At one time, nephrectomy was carried out in the hope of inducing a spontaneous regression of metastases. In fact, the frequency of this phenomenon is less than 1% [8] whilst the surgery itself carries a mortality of between 1% and 5%. There is therefore no justification for nephrectomy based solely on this assumption.
More recently however, data from two randomized trials have been published suggesting that nephrectomy in patients with metastatic disease can increase the likelihood of an objective response to immunotherapy at metastatic sites.
The European Organization for Research and Treatment of Cancer (EORTC) 30 947 trial randomized 83 patients with mRCC to either radical nephrectomy plus IFN-based immunotherapy versus IFN-a alone. Time to progression (5 vs 3 months) and median duration of survival (17 vs 7 months) were significantly better in the study patients than in the controls.
The results of a trial by the Southwest Oncology Group (SWOG) were similar. In that study of 245 patients, median survival was 12.5 months in the combined treatment arm compared with 8.1 months in patients who had interferon only and no nephrectomy.
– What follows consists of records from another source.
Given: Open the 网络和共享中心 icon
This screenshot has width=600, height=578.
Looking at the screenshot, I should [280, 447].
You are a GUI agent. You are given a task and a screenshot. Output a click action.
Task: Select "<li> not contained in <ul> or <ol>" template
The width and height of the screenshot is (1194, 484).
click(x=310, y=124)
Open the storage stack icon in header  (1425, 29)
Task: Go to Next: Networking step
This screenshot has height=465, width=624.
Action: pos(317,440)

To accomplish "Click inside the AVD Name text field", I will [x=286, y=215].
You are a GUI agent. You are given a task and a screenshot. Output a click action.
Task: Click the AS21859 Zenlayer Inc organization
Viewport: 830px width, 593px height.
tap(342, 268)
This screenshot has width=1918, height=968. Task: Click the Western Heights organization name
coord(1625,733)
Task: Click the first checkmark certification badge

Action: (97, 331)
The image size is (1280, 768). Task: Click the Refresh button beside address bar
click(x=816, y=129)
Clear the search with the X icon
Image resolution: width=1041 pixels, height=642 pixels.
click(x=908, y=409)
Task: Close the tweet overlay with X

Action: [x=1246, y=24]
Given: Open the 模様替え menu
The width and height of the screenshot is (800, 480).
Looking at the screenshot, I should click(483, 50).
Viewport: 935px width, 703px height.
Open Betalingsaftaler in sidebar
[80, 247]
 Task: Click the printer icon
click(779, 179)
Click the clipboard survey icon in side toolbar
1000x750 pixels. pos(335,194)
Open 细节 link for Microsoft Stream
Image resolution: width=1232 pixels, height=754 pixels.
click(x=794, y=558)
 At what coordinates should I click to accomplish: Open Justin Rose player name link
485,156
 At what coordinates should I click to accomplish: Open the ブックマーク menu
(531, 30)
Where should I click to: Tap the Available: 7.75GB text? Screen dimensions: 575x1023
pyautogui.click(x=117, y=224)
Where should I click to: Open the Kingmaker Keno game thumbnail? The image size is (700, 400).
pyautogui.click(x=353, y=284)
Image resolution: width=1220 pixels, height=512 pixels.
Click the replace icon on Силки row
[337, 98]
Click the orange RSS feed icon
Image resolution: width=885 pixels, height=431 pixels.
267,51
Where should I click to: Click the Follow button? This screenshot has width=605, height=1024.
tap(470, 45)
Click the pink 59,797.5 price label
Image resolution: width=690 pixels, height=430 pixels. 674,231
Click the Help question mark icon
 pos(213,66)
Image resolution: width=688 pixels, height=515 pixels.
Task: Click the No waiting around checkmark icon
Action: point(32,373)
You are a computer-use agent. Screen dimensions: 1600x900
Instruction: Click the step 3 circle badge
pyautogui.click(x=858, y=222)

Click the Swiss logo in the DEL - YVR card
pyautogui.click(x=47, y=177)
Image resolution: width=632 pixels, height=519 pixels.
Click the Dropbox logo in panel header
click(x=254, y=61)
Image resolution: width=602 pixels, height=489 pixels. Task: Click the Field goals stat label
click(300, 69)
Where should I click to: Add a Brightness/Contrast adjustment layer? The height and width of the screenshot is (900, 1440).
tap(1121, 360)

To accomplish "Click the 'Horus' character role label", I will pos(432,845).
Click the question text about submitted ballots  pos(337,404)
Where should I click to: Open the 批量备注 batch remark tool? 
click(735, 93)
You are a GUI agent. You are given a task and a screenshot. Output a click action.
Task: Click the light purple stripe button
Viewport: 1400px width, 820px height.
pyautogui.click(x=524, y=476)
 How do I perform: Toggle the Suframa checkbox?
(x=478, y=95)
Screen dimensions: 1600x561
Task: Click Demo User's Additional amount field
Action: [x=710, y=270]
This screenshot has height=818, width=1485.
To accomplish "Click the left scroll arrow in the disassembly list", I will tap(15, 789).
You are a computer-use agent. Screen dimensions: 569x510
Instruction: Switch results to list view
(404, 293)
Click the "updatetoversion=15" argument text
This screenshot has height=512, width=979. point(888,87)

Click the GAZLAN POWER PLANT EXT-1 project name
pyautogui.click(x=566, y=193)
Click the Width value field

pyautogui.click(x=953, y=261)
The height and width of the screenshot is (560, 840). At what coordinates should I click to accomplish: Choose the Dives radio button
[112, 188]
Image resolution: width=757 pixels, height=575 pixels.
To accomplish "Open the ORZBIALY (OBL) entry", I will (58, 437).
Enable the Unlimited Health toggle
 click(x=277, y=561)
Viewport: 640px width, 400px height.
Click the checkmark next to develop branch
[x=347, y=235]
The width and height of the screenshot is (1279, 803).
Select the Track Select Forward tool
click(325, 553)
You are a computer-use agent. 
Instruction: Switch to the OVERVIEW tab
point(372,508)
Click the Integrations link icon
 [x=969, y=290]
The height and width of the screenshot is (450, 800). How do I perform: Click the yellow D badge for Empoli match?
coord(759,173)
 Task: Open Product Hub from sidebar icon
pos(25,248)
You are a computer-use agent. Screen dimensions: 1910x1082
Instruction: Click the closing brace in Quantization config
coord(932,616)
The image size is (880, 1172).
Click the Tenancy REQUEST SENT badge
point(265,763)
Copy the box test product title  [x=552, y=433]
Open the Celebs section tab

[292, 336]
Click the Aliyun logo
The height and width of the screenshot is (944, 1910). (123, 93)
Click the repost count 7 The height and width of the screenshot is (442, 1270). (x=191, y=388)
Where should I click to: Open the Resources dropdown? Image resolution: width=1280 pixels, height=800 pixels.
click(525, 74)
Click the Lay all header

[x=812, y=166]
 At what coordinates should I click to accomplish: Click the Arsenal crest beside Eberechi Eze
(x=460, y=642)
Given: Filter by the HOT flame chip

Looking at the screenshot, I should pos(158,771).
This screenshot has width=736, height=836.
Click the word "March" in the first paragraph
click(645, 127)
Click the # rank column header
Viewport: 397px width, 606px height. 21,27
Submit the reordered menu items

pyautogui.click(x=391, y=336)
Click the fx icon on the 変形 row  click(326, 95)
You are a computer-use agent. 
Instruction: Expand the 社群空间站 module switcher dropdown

It is important to note that only patients with a WHO performance status of 0-1 were eligible for these trials. In addition, both studies recruited relatively small numbers of patients over a very long time period.
Nevertheless, the current weight of evidence is in favour of nephrectomy before commencing immunotherapy for patients of good performance status. However, this approach is not appropriate or feasible in all cases and requires careful patient selection.
Adjuvant treatment
Adequate surgical excision is the only effective means of curing Renal cell carcinoma. Approximately 70% of patients have nonmetastatic disease at the time of first presentation. However, of those who undergo tumour nephrectomy 2-14% relapse locally and 31-36% develop distant metastatic disease.
The concept of adjuvant therapy is well established in several tumours, such as of the breast and colon. In Renal cell carcinoma however, chemotherapy, hormone therapy and radiotherapy have all failed to show a survival benefit when used in this setting. It remains unclear whether immunotherapy can make an impact in patients with Renal cell carcinoma at high risk of relapse.
Pizzocaro et al. randomized 247 patients with Robson stage II and III Renal cell carcinoma to 6 months of thrice-weekly IFN-a versus observation after radical nephrectomy. Overall, no advantage for adjuvant interferon was demonstrated in terms of overall and event-free survival. Other similar studies using single-agent interferon in this setting have failed to demonstrate a survival advantage.
The EORTC 30955 trial is currently open and is using combination therapy in an adjuvant setting. Eligible patients should have a pT3b, pT3c or pT4 stage tumour; any pT stage and nodal status pNlor 2; or any pT stage and microscopic positive margins or evidence of microscopic vascular invasion. Patients are randomized either to an 8-week regimen of triple therapy with IFN-a, IL-2 and 5-Fluorouracil or to observation.
There is currently no evidence to support the routine use of adjuvant therapies in Renal cell carcinoma and observation remains the standard of care. Suitable patients should however be considered for participation in clinical trials.